§ **Objetivo do exercício**
Responda a estas perguntas sobre o texto acerca de Leiria:
1. Que posição teve Leiria em 2015 no ranking referido e para que lugar desceu em 2022?
2. De que localidade vêm os autocarros que o festival automóvel traz, além da gente do concelho?
3. Quantos músicos a cidade conseguiu pôr a tocar juntos?

§ **Excerto**
════════════════
Sociedade
O futuro não está no instagram
A estratégia de promoção da cidade através dos eventos também não parece resultar por aí além
Se perguntares a um habitante, que não seja originalmente de cá, que característica destacaria como mais identitária dos leirienses, ele, muito provavelmente, dir-te-á que é: termos a mania. Será?
Por muito que custe aos pseudo-intelectuais que só sabem dizer mal, Leiria está realmente muito melhor do que há uns anos. É visível. E por muito que custe aos adeptos do caminho que vimos seguindo, deve-se dizer que todas as cidades o estão e que as notícias de que somos os melhores das galáxias e arredores são manifestamente exageradas. Temos a final four. Uma ciclovia. Houve
alguma reabilitação de edifícios e algumas obras estruturais que eram necessárias. Sim, estamos muito bem localizados, temos pleno emprego e sim somos uma cidade segura.
Ao nível do fervilhar que tanto nos caracteriza somos a cidade com as melhores iluminações natalícias na votação efectuada por bots para uma revista de lifestyle Lisboeta. Temos a maior feira franca do mundo e também de Portugal, se esquecermos a Feira de São Mateus e a de São João e as outras que os especialistas em carrocéis e farturas conhecerão. No capítulo dos espectáculos estamos também superlativamente incríveis. Estamos, por exemplo, na posição rara de quem tem dinheiro para fazer cantar um cego, contrariando assim ditados populares muito antigos. Conseguimos também o feito de meter mil músicos a tocar juntos sem se chatearem uns com os outros e entrámos assim, mesmo que não saibamos o que isso significa, no campeonato dos Coldplay. Temos também uma soberba feira medieval capaz de envergonhar qualquer outra cidade moderna. Possuímos fenómenos geográficos raros como ilhas que não estão rodeadas de água. E anualmente somos agraciados com um festival automóvel que traz gente de todos os cantos do concelho e alguns autocarros de Mira de Aire. Nos tão apetecíveis rankings, em 2015 fomos considerados por uns senhores de consultoria com nome anglo-saxónico a 3.ª melhor cidade do País para viver e em 2022 descemos para 10.º mas terá sido falha clamorosa do VAR que não valorizou o número de tendas erguidas por fim-de-semana nem os nossos magníficos “standers” automóveis em cima de calçada portuguesa.
════════════════
§ **Dados fornecidos**
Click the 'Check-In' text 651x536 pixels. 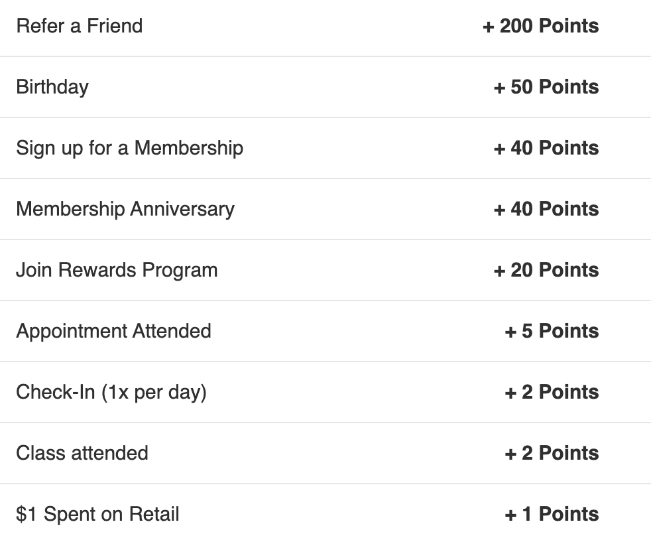[x=56, y=392]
════════════════
§ **Resposta à tarefa**
1. Em 2015, Leiria foi considerada a 3.ª melhor cidade do país para viver. Em 2022 desceu para o 10.º lugar.
2. Os autocarros vêm de Mira de Aire.
3. A cidade conseguiu pôr mil músicos a tocar juntos.